The recent vintage of these policies is important. The widespread barriers — which are arguably more harmful than legal segregation or the lingering effects of slavery — created the world we live in today.

In "Silent Convenants: Brown v. Board of Education and the Unfulfilled Hopes for Racial Reform" (Oxford University Press), Derrick Bell tacks in the opposite direction from Ms. Cashin, insisting that separatism is unavoidable and that benefits can be had within it. It is significant that Mr. Bell, who provocatively posits that black people might have been better off without the Brown decision, still strongly supports affirmative action. White opponents of affirmative action were deluded, he writes: affirmative action never deprived them of opportunities or benefits. This is hard to square with Mr. Bell's advocacy of slave reparations. His logic seems to be: white people resisted giving black people their due when it cost them nothing. Why don't we try making them pay a lot of money instead?

Mr. Bell's main theme is the "interest convergence" theory he advanced 24 years ago — that white leaders grant concessions to black people only to prevent upheaval or otherwise serve their own interests. The theory was novel not so much for its realism as for the outrage that Mr. Bell conveyed when explaining it. Though many call him a cynic, Mr. Bell, a visiting professor at New York University Law School, still appears deeply hurt that white people do not voluntarily give up their privileges.

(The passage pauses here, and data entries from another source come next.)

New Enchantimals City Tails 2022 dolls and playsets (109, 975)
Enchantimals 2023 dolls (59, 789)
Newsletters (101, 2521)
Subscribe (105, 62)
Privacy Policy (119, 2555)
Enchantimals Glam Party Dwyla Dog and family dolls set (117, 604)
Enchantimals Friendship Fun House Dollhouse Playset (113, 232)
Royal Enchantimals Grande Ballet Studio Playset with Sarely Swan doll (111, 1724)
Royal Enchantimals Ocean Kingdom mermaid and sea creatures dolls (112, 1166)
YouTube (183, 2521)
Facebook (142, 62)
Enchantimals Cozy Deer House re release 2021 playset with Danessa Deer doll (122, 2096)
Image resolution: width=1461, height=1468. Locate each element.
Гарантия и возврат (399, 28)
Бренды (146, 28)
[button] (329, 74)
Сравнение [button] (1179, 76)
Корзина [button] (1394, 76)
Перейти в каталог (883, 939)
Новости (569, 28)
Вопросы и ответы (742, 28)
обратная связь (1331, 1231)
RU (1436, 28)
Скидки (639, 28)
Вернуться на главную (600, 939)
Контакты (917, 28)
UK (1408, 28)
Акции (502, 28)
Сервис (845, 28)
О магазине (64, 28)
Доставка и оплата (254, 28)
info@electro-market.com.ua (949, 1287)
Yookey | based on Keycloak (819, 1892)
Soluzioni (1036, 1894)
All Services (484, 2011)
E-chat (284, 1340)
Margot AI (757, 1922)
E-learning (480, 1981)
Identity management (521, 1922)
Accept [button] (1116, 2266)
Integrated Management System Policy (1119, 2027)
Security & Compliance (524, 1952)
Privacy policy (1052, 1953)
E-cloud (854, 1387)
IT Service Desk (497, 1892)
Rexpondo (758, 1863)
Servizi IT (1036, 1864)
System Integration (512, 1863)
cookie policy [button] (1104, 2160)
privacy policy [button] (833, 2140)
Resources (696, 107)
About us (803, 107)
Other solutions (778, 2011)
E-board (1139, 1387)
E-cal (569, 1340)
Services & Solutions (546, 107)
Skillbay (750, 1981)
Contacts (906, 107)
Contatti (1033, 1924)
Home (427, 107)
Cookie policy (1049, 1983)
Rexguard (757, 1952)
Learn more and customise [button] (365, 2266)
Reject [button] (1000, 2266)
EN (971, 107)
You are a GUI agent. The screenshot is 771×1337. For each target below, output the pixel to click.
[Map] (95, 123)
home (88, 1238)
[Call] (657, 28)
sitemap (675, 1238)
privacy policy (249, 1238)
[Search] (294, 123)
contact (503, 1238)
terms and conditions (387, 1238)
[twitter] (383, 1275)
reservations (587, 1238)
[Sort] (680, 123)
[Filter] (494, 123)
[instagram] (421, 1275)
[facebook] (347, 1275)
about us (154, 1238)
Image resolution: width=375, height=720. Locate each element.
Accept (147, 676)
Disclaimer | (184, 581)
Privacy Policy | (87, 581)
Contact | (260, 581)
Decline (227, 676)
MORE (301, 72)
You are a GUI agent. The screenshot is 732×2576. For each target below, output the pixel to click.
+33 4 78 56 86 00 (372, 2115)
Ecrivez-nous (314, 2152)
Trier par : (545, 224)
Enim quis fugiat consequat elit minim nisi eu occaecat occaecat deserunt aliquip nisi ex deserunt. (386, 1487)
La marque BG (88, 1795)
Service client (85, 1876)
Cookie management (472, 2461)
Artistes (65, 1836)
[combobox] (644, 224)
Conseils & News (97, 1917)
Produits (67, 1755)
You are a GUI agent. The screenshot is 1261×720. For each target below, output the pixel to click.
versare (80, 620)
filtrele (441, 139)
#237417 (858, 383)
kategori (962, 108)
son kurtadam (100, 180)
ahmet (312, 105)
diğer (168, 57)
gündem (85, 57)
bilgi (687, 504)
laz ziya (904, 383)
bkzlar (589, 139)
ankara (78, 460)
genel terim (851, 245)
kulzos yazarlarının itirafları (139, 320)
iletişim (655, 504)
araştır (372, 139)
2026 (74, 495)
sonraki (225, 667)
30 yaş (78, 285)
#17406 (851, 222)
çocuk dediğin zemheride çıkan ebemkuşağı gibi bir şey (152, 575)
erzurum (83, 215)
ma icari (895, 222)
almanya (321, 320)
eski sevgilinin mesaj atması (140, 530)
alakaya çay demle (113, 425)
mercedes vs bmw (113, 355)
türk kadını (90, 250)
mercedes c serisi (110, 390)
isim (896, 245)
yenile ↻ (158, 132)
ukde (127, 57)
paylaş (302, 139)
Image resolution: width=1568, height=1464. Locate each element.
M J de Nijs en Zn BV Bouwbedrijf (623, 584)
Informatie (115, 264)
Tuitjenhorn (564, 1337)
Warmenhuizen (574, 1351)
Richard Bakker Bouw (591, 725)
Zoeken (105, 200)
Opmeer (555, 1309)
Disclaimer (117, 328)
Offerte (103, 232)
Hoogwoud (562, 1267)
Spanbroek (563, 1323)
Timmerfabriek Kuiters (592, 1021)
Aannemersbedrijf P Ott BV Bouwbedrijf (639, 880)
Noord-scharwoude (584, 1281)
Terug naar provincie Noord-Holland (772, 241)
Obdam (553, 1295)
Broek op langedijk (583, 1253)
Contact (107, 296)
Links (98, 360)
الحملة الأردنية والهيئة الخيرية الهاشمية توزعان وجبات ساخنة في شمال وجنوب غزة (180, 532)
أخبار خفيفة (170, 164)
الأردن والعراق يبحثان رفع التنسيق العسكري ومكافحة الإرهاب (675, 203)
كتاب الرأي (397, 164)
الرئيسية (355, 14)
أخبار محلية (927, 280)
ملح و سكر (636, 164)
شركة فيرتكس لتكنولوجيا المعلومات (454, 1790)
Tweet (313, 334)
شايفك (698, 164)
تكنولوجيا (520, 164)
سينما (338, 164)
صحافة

Mr. Bell's most practical section covers alternatives to school desegregation. He will irritate liberals and union supporters by advocating experiments with vouchers, along with charter schools and single-sex education. Unfortunately, he leaves the proposals underdeveloped. Showing advanced symptoms of academic celebrity, he may be too busy to put in the long hours of contemplation or to do the digging necessary to come up with fresh, factually rich arguments to vie with Ms. Cashin's.

Charles Ogletree Jr., a professor at Harvard Law School, names Mr. Bell as a mentor and is clearly on the celebrity track with him. Like Mr. Bell, he is a brilliant lawyer, but he writes evenhandedly in "All Deliberate Speed: Reflections on the First Half-Century of Brown v. Board of Education" (W. W. Norton), more like a judge than Mr. Bell, who is content to advocate one side. Mr. Ogletree shares Ms. Cashin's concerns about black flight and, like her, takes economic divisions, including those within the black population, very seriously. The best part of his book is an invigorating memoir of his rise from poverty. He found opportunity and hope in desegregation, which balance his disappointment with Brown's unfinished business.

Mr. Ogletree gives critics of reparations a fair hearing, though he ultimately rejects their arguments. His proposal for reparations, one of many in this wide-ranging book, is his most fully developed idea — perhaps because he is preparing a related suit, on behalf of victims of the Tulsa race riot in 1921. Since the Tulsa victims are few, and since they sustained direct injuries, their case sidesteps some of the objections to reparations for slavery: slavery was perfectly legal until 1865; its victims and perpetrators are long dead; only racists think guilt is genetically transferable. (So far, the Tulsa suit does not answer the objection that, politically, reparations are a pipe dream.)

If the suit helps revive black commitment to the freedom struggle, or white support, it will revive the most elusive part of the struggle's half-century-old heyday. If not, the frustrations of the affirmative-action era may not go away so much as change form. David L. Chappell is the author of "A Stone of Hope: Prophetic Religion and the Death of Jim Crow."